(Dataset entries)

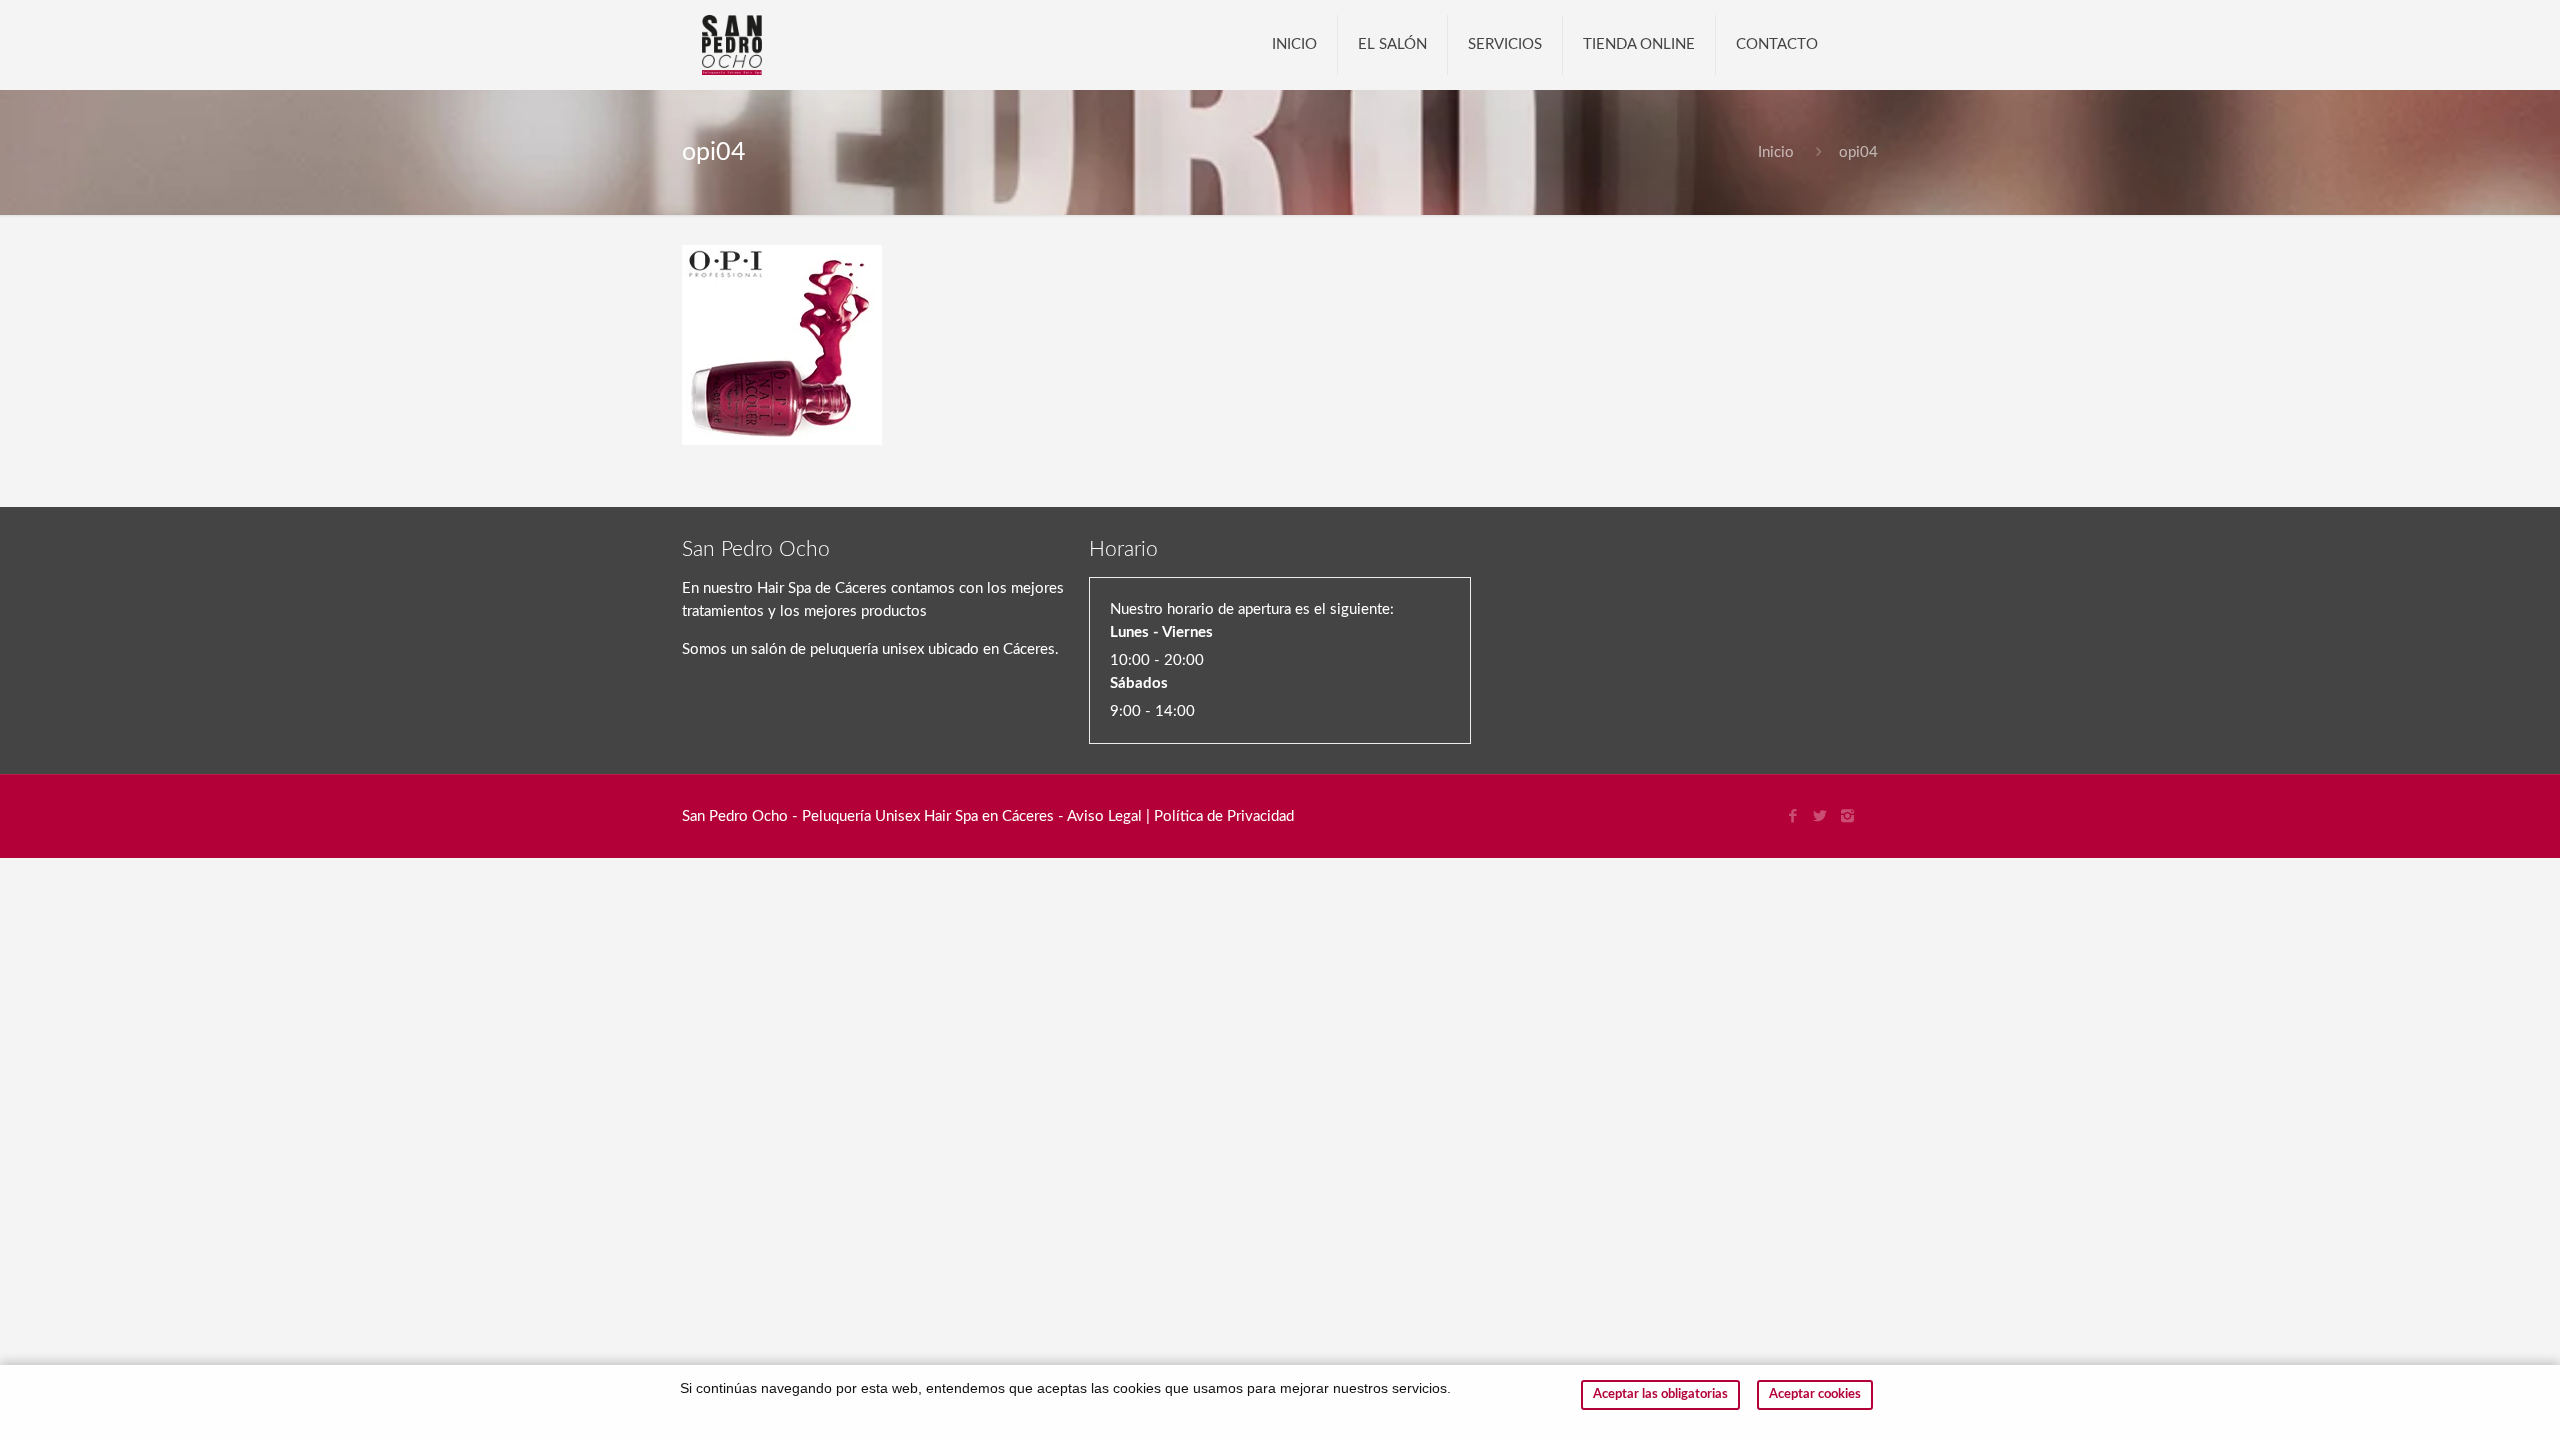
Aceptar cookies (1815, 1394)
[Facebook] (1793, 816)
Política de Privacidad (1224, 816)
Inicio (1776, 152)
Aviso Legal (1104, 816)
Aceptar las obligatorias (1660, 1394)
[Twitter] (1820, 816)
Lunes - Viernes (1161, 632)
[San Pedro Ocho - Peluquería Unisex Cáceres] (732, 45)
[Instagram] (1847, 816)
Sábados (1139, 683)
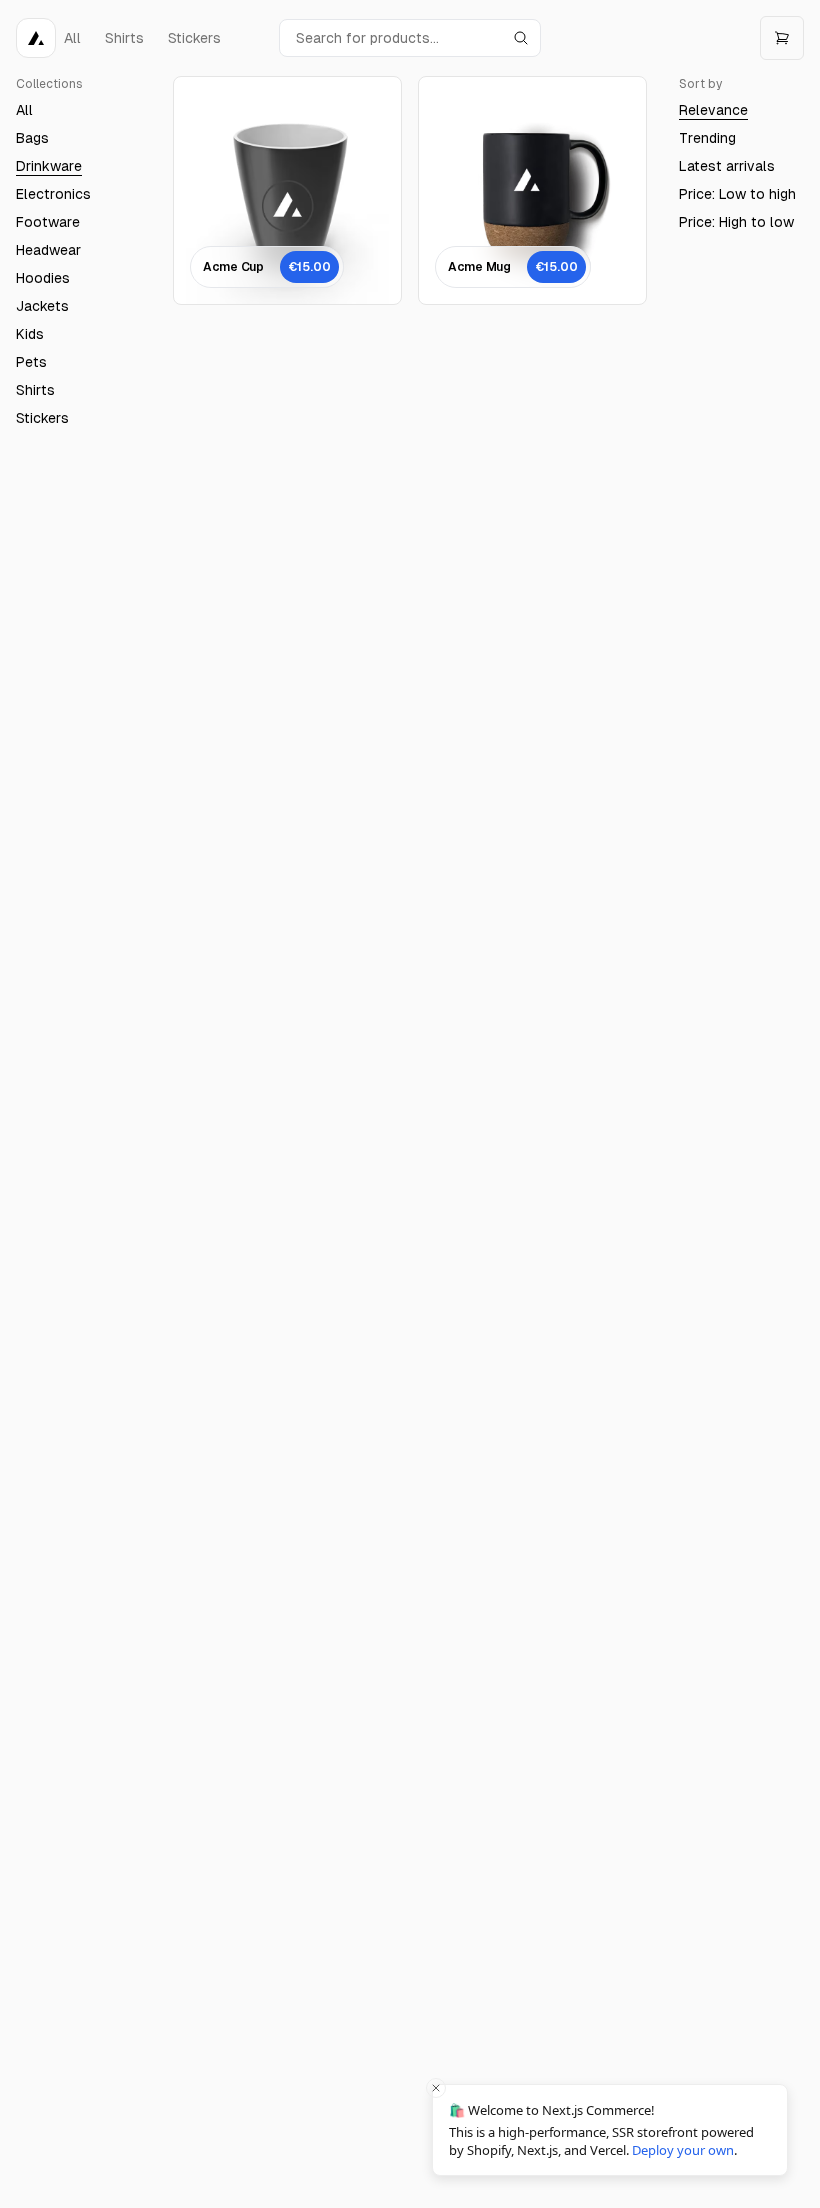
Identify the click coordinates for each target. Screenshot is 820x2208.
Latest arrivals (727, 166)
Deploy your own (683, 2150)
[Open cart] (782, 38)
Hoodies (43, 278)
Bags (32, 138)
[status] (610, 2130)
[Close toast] (436, 2088)
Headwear (48, 250)
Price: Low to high (737, 194)
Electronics (53, 194)
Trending (707, 138)
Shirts (35, 390)
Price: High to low (736, 222)
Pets (31, 362)
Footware (48, 222)
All (24, 110)
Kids (30, 334)
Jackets (42, 306)
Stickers (42, 418)
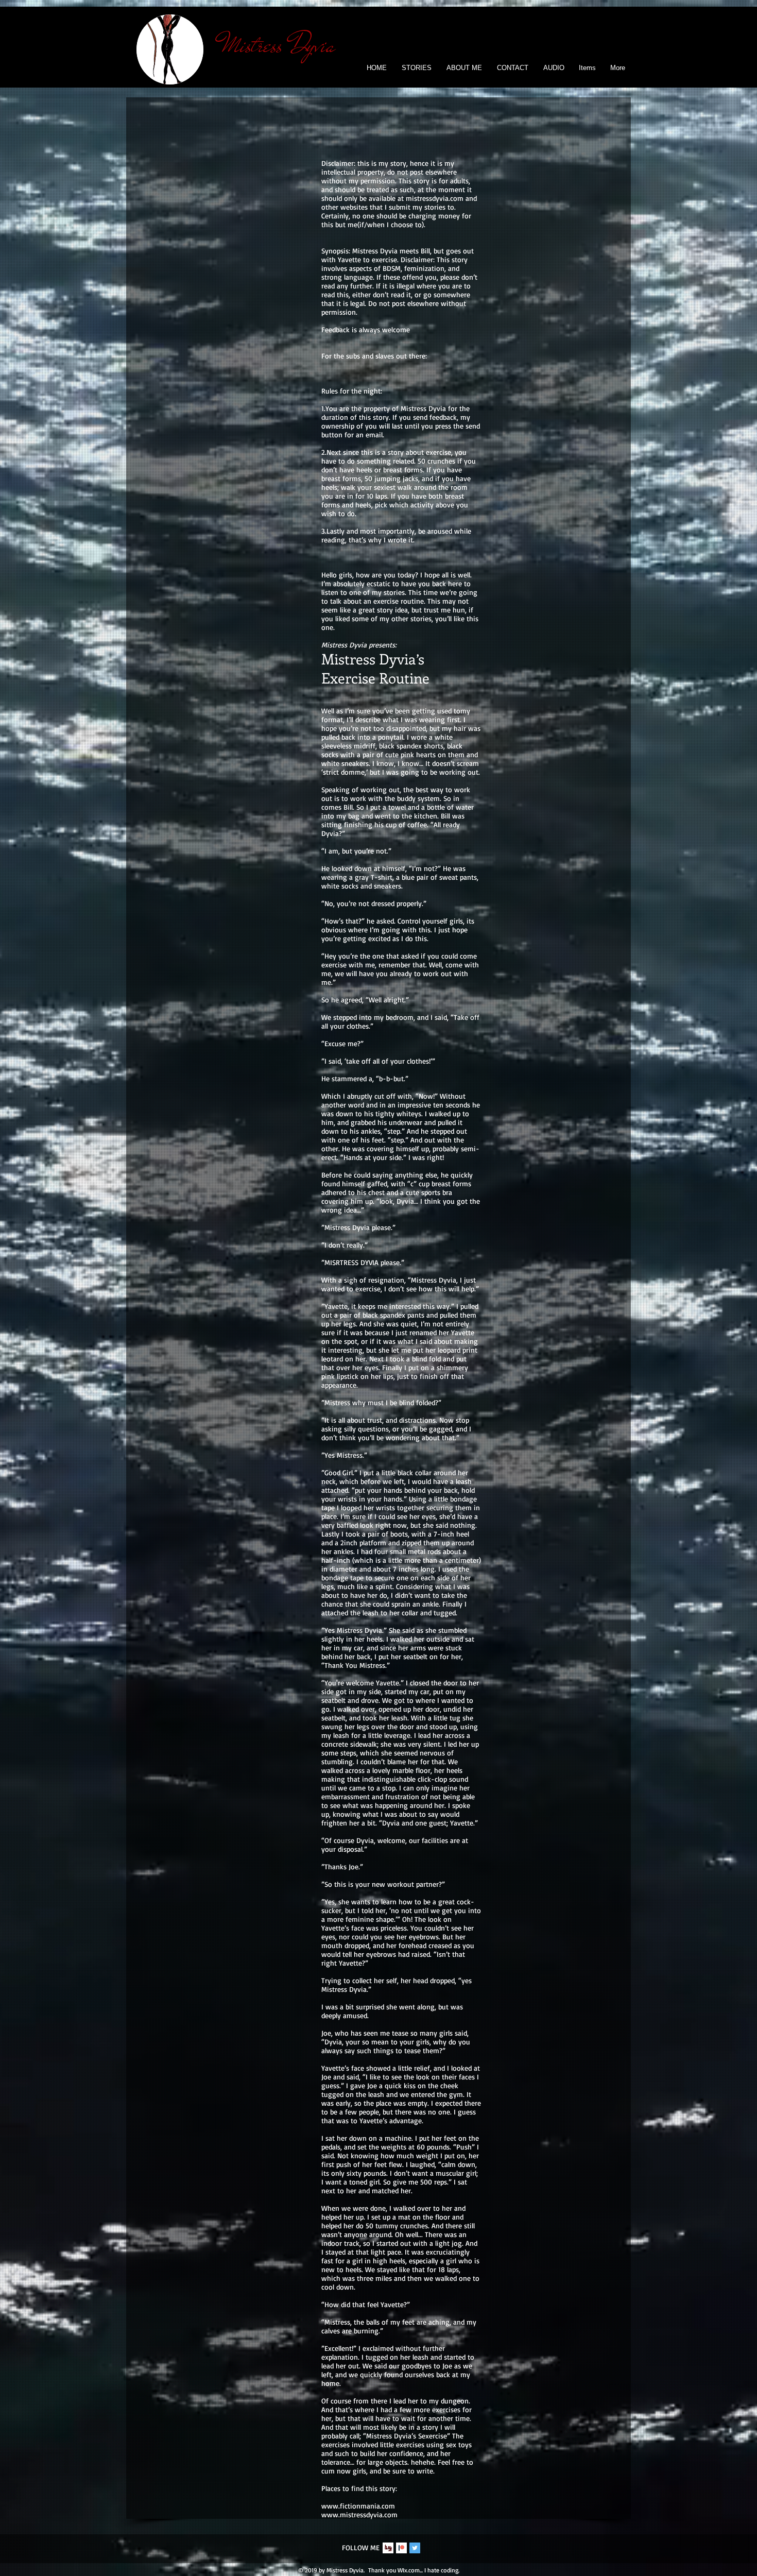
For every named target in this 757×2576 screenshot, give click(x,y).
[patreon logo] (401, 2548)
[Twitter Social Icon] (414, 2548)
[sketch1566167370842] (388, 2548)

Your assignment —
Exactly as written, restate all of the data, leaving out the images.

The completed task —
Aceptar cookies (1815, 1394)
[Facebook] (1793, 816)
Política de Privacidad (1224, 816)
Inicio (1776, 152)
Aviso Legal (1104, 816)
Aceptar las obligatorias (1660, 1394)
[Twitter] (1820, 816)
Lunes - Viernes (1161, 632)
[San Pedro Ocho - Peluquería Unisex Cáceres] (732, 45)
[Instagram] (1847, 816)
Sábados (1139, 683)
Identify the click coordinates for each target. Screenshot is 820x2208.
Latest arrivals (727, 166)
Deploy your own (683, 2150)
[Open cart] (782, 38)
Hoodies (43, 278)
Bags (32, 138)
[status] (610, 2130)
[Close toast] (436, 2088)
Headwear (48, 250)
Price: Low to high (737, 194)
Electronics (53, 194)
Trending (707, 138)
Shirts (35, 390)
Price: High to low (736, 222)
Pets (31, 362)
Footware (48, 222)
All (24, 110)
Kids (30, 334)
Jackets (42, 306)
Stickers (42, 418)
For every named target in this 757×2576 screenshot, give click(x,y).
[patreon logo] (401, 2548)
[Twitter Social Icon] (414, 2548)
[sketch1566167370842] (388, 2548)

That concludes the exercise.